The team found for the gallinules, there was no gene mixing between the two island populations, which are about 100 miles apart. That stumped researchers.
“Gallinules are known to have quite the ability to move,” Underwood said. So why are they keeping to themselves?
Maybe the birds that have survived are the ones that stayed hidden in wetlands and didn’t move around, and this behavior has been perpetuated in the species, he speculated. Or maybe the population has not yet reached a level where the birds need to disperse to different islands.
However, the Hawaiian coot genetics showed the opposite.

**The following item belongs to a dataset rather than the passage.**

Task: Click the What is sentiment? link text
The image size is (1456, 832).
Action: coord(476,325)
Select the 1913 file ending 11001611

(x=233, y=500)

“They retain the ability to move and they are mixing,” he said. “That bodes better for them as a species. If something does happen on one island, it won’t wipe out half of the genetic variability.”
In the past, Underwood said, hurricanes have contributed to extinction of other native Hawaiian bird species when they have small population sizes. The results of their study highlight the importance of creating additional populations, especially of gallinules, on other islands, he said. Managers may want to consider taking birds from both islands to preserve both genetic legacies.
“From a conservation standpoint, there’s a growing interest in trying to translocate the gallinule to additional islands,” Underwood said. “This is the next step in recovery for that species.”